> **WORK TO COMPLETE**: Write out every entry precisely as given, leaving the pictures out.

BEGIN DATA SHOWN

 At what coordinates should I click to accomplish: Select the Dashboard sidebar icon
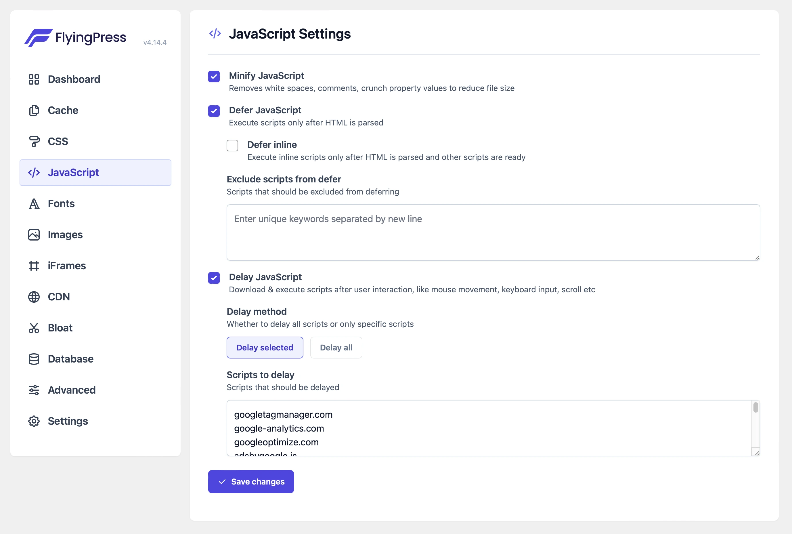click(34, 79)
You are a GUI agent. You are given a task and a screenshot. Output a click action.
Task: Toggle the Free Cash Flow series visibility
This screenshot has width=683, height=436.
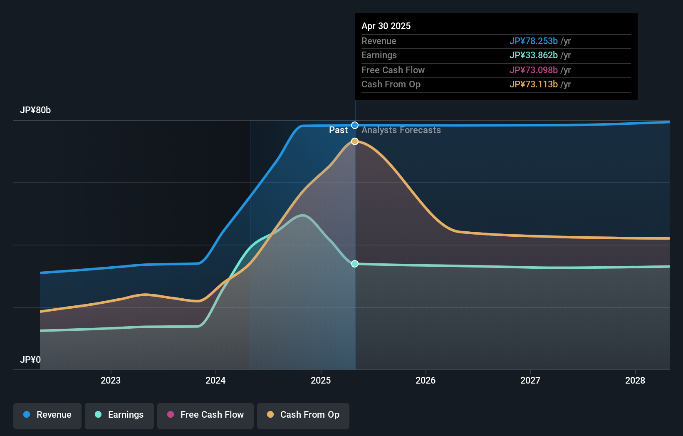click(x=205, y=415)
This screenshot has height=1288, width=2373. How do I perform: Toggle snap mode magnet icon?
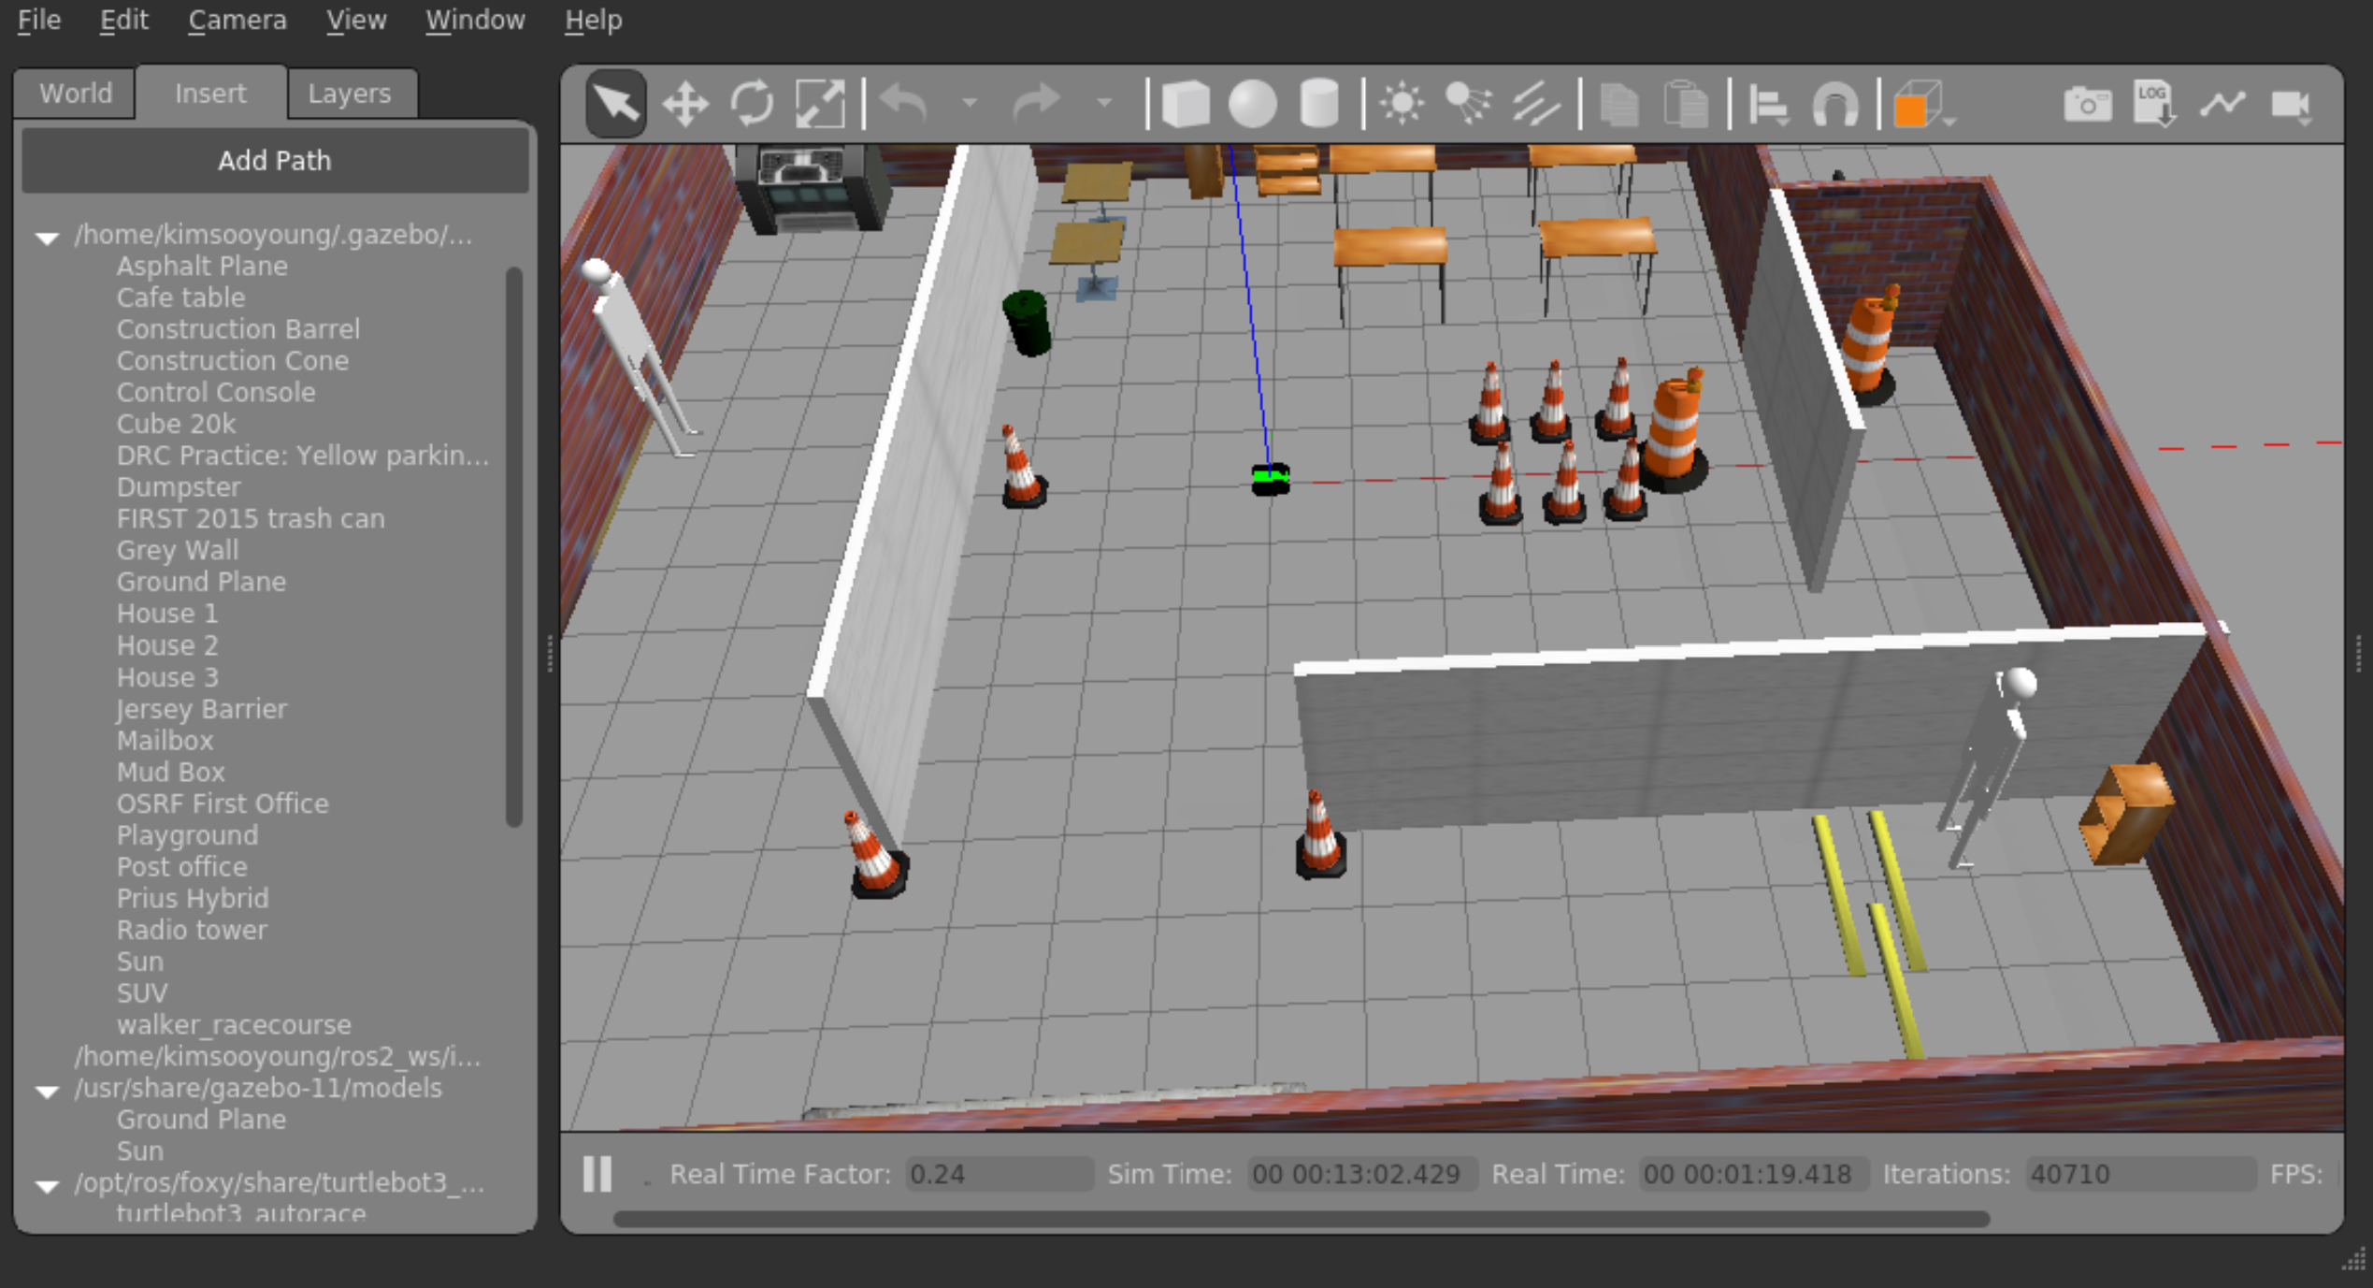(1834, 104)
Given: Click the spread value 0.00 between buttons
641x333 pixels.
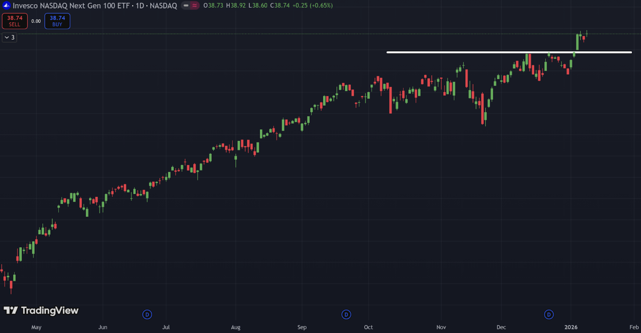Looking at the screenshot, I should tap(36, 21).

END DATA SHOWN

> **SOLUTION FOR THIS EXERCISE**:
 At what coordinates should I click to accomplish: Select the Dashboard sidebar icon
click(34, 79)
You are a GUI agent. You are given a task and a screenshot. Output a click action.
Task: Toggle the Free Cash Flow series visibility
This screenshot has width=683, height=436.
click(x=205, y=415)
This screenshot has height=1288, width=2373. How do I perform: Toggle snap mode magnet icon?
(1834, 104)
Given: Click the spread value 0.00 between buttons
641x333 pixels.
Looking at the screenshot, I should tap(36, 21).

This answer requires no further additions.